▶ _CONSIGNE DONNÉE 1_
Relevez tous les noms de lieux géographiques mentionnés dans l'extrait.
▶ _CONSIGNE DONNÉE 2_
Dans les rangées, reprenez sous forme de liste numérotée, sans les lignes vides, tout ce qui va de la ligne contenant « The image size is (1512, 793). » jusqu'à la ligne contenant « pos(489,779) », ces deux lignes comprises.

▶ _EXTRAIT DU DOCUMENT_
....................

Sous l’égide de la France, de riches moissons couvrent le sol de l’Afrique ; mais les Français ne sont pas en nombre. Les Berbères avaient reçu l’empreinte romaine, mais l’Islam est venu, qui l’a effacée et les a marqués de son sceau indélébile. La France aura chez eux des protégés soumis et de braves soldats, elle ne peut compter sur leur dévouement. Ils évolueront dans le sillage de l’Islam, non dans celui de notre civilisation.

Il faut regarder plus loin, par delà le Sahara, vers le monde noir, celui des primitifs nets de toute marque, prêts pour la nôtre. Ils sont 20 millions d’hommes ils doublent à chaque génération. Au milieu du siècle, ils seront 50 millions ; là est l’avenir[1].

....................

▶ _DONNÉES D'ENTRÉE_
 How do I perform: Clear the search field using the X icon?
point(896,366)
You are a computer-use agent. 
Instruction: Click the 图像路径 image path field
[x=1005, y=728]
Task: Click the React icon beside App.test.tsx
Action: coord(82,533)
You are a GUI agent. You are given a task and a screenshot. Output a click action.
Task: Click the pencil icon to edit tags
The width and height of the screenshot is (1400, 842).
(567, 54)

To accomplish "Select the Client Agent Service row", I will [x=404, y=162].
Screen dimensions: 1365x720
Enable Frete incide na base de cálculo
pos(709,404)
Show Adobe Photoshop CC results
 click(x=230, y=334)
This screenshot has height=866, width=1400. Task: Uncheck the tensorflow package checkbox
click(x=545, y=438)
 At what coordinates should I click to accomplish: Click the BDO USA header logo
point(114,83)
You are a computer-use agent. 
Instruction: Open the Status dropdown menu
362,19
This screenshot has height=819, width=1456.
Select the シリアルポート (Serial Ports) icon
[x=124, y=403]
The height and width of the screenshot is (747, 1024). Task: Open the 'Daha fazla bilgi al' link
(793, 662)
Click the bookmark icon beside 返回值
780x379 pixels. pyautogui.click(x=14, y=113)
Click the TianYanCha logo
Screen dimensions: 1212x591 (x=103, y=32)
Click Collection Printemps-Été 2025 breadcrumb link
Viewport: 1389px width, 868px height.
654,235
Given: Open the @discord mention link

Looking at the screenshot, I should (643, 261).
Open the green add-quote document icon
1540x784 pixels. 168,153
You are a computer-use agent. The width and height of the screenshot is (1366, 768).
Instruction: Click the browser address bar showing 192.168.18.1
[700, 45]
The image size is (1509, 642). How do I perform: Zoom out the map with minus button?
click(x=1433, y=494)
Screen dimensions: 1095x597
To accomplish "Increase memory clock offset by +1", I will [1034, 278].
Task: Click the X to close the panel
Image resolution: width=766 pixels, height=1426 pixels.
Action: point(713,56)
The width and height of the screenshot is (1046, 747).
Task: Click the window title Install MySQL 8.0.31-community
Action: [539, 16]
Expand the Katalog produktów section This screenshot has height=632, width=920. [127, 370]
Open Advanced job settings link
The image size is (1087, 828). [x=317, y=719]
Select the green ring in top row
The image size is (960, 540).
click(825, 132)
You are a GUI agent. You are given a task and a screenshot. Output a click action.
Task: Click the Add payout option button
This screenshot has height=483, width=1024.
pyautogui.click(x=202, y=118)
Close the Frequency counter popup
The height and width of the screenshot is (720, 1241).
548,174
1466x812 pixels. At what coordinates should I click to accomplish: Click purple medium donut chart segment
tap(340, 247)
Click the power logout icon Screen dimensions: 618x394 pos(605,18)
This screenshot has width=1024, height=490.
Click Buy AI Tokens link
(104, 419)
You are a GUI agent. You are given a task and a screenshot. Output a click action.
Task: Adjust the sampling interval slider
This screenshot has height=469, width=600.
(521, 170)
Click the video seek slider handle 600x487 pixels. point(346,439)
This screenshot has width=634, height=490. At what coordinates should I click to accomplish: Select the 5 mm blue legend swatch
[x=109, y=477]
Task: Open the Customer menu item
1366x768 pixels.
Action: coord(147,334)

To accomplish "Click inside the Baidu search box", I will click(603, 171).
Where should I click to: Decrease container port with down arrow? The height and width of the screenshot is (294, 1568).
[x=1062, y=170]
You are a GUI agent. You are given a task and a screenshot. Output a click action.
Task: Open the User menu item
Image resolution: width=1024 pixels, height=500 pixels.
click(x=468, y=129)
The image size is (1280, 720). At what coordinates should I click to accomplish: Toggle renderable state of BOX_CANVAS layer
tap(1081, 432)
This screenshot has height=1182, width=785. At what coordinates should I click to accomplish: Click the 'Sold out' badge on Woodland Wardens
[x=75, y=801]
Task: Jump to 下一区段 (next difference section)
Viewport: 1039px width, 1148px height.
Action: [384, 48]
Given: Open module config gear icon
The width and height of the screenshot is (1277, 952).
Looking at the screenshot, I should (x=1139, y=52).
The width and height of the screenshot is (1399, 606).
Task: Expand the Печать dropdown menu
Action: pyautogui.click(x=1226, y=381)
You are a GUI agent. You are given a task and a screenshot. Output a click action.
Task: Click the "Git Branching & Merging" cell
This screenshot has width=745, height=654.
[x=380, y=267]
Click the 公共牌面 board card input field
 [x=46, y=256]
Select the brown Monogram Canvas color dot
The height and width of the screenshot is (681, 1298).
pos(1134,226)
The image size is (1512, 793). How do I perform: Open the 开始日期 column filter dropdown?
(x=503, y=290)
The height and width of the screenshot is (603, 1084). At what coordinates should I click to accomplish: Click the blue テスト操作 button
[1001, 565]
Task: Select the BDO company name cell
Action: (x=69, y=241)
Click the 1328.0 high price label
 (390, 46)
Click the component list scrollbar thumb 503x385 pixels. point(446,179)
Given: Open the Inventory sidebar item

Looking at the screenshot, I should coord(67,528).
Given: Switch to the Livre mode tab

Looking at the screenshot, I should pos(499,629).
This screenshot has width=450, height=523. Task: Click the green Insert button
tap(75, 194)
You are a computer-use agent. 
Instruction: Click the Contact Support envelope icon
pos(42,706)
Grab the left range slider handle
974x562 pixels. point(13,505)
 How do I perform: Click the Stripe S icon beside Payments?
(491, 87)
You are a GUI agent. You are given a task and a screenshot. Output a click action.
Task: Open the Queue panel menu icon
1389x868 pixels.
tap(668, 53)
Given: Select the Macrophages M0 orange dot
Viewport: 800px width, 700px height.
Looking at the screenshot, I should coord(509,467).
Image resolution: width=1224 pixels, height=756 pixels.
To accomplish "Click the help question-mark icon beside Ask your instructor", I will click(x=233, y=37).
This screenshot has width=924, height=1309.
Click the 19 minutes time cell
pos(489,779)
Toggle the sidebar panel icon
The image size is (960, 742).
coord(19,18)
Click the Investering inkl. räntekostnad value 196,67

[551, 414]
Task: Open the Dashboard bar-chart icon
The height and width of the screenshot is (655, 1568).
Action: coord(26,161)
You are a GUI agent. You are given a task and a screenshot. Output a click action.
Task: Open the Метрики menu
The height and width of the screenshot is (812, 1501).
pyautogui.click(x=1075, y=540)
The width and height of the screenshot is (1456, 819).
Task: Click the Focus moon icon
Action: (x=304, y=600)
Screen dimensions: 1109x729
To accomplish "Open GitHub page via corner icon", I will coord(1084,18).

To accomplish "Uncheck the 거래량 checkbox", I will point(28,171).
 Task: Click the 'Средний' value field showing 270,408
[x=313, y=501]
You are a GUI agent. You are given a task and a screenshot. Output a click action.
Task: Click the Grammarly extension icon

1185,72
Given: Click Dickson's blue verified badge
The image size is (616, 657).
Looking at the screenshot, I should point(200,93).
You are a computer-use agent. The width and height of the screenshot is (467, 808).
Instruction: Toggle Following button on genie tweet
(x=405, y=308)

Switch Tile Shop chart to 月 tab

....................

▶ _SOLUTION 1_
- la France
- l'Afrique
- le Sahara

▶ _SOLUTION 2_
1. The image size is (1512, 793). How do I perform: Open the 开始日期 column filter dropdown?
2. (x=503, y=290)
3. The height and width of the screenshot is (603, 1084). At what coordinates should I click to accomplish: Click the blue テスト操作 button
4. [1001, 565]
5. Task: Select the BDO company name cell
6. Action: (x=69, y=241)
7. Click the 1328.0 high price label
8.  (390, 46)
9. Click the component list scrollbar thumb 503x385 pixels. point(446,179)
10. Given: Open the Inventory sidebar item
11. Looking at the screenshot, I should coord(67,528).
12. Given: Switch to the Livre mode tab
13. Looking at the screenshot, I should pos(499,629).
14. This screenshot has width=450, height=523. Task: Click the green Insert button
15. tap(75, 194)
16. You are a computer-use agent. 
17. Instruction: Click the Contact Support envelope icon
18. pos(42,706)
19. Grab the left range slider handle
20. 974x562 pixels. point(13,505)
21.  How do I perform: Click the Stripe S icon beside Payments?
22. (491, 87)
23. You are a GUI agent. You are given a task and a screenshot. Output a click action.
24. Task: Open the Queue panel menu icon
25. 1389x868 pixels.
26. tap(668, 53)
27. Given: Select the Macrophages M0 orange dot
28. Viewport: 800px width, 700px height.
29. Looking at the screenshot, I should coord(509,467).
30. Image resolution: width=1224 pixels, height=756 pixels.
31. To accomplish "Click the help question-mark icon beside Ask your instructor", I will click(x=233, y=37).
32. This screenshot has width=924, height=1309.
33. Click the 19 minutes time cell
34. pos(489,779)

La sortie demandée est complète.